(Records from a dataset)
⟨

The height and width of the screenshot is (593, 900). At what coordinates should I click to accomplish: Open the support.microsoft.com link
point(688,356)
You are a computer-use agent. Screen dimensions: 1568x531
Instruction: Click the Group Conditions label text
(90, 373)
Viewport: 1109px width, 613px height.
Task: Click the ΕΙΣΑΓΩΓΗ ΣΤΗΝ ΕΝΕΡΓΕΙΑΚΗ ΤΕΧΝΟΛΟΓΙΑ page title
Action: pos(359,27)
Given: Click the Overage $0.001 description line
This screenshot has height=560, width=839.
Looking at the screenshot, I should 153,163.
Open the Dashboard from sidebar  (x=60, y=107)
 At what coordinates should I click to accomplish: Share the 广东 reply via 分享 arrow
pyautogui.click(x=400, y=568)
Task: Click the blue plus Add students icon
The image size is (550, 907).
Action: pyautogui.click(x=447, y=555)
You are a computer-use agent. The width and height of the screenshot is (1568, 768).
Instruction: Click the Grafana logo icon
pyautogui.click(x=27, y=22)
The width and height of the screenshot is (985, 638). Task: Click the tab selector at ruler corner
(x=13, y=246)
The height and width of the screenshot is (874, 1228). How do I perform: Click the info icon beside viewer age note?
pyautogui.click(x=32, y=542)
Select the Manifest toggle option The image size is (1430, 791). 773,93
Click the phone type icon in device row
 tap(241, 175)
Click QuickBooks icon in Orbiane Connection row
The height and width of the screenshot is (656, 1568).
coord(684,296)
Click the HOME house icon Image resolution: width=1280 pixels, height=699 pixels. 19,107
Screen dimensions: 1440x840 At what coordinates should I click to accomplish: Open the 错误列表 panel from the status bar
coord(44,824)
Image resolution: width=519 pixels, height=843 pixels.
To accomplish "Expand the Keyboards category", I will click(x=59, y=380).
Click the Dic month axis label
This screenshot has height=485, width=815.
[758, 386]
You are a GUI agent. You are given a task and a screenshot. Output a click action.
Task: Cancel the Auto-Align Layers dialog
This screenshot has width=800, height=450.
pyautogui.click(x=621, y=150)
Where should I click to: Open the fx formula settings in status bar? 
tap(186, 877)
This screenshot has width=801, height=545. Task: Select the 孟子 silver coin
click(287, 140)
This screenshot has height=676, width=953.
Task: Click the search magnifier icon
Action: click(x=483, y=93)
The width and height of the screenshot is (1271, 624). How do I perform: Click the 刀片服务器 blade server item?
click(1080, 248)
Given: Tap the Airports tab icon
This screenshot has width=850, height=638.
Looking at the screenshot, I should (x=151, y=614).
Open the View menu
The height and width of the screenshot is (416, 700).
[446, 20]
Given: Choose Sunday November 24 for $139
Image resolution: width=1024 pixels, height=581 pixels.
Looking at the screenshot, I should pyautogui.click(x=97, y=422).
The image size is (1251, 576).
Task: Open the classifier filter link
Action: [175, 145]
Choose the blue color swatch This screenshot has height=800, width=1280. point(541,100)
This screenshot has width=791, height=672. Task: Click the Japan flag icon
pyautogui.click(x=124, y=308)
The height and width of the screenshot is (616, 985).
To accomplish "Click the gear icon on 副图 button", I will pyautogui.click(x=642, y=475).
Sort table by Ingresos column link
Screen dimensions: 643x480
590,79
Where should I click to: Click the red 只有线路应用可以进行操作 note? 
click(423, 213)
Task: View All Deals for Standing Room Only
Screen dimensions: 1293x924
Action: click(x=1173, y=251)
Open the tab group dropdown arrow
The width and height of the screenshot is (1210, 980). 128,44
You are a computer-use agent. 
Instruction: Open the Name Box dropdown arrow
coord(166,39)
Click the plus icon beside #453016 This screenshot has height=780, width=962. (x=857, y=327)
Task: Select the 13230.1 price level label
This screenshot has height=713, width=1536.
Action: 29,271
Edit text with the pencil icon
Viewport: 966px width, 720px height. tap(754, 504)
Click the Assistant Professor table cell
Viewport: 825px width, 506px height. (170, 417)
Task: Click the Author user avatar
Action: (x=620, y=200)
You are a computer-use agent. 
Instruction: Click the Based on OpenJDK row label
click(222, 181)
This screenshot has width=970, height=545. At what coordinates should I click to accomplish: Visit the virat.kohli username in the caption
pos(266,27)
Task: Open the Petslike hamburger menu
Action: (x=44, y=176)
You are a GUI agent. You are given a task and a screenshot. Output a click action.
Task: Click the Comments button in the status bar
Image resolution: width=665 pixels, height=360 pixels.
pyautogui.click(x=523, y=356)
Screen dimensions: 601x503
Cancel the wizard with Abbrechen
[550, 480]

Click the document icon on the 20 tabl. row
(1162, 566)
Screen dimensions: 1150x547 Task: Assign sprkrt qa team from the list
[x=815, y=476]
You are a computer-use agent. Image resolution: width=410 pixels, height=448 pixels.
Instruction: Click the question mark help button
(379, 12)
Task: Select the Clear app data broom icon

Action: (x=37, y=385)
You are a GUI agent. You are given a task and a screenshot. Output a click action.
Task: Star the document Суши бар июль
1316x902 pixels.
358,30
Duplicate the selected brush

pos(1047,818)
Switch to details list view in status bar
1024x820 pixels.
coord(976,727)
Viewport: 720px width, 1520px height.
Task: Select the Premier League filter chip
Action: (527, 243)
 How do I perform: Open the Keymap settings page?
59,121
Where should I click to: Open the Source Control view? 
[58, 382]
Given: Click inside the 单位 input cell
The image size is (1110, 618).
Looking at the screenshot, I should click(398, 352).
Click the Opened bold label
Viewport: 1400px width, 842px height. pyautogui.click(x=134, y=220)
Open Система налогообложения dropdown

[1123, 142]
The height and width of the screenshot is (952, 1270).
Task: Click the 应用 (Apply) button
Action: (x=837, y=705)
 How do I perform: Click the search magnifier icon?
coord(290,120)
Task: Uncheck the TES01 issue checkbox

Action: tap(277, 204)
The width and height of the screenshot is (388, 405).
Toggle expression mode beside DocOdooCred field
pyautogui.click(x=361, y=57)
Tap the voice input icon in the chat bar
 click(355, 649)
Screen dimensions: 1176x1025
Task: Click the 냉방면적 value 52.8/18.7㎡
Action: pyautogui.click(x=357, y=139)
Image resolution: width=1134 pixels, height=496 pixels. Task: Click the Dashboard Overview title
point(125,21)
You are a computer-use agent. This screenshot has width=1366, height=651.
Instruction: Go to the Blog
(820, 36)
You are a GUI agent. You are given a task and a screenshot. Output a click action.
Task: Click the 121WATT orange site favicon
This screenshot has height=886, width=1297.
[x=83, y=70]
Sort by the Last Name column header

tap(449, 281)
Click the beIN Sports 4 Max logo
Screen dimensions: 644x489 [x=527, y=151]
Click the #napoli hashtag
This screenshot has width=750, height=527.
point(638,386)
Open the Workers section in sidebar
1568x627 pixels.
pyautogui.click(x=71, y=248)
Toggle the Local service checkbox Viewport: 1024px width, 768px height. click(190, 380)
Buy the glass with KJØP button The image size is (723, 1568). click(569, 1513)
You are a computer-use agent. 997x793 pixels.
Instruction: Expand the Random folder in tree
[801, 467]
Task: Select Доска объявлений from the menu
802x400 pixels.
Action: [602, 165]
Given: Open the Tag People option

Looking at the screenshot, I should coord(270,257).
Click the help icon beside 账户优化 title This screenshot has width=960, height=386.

⟩

**PROBLEM REQUIREMENTS:** Find the word "blue" in the records and pull out each line that has it.

**EXPECTED ANSWER:**
Task: Click the blue plus Add students icon
Choose the blue color swatch This screenshot has height=800, width=1280. point(541,100)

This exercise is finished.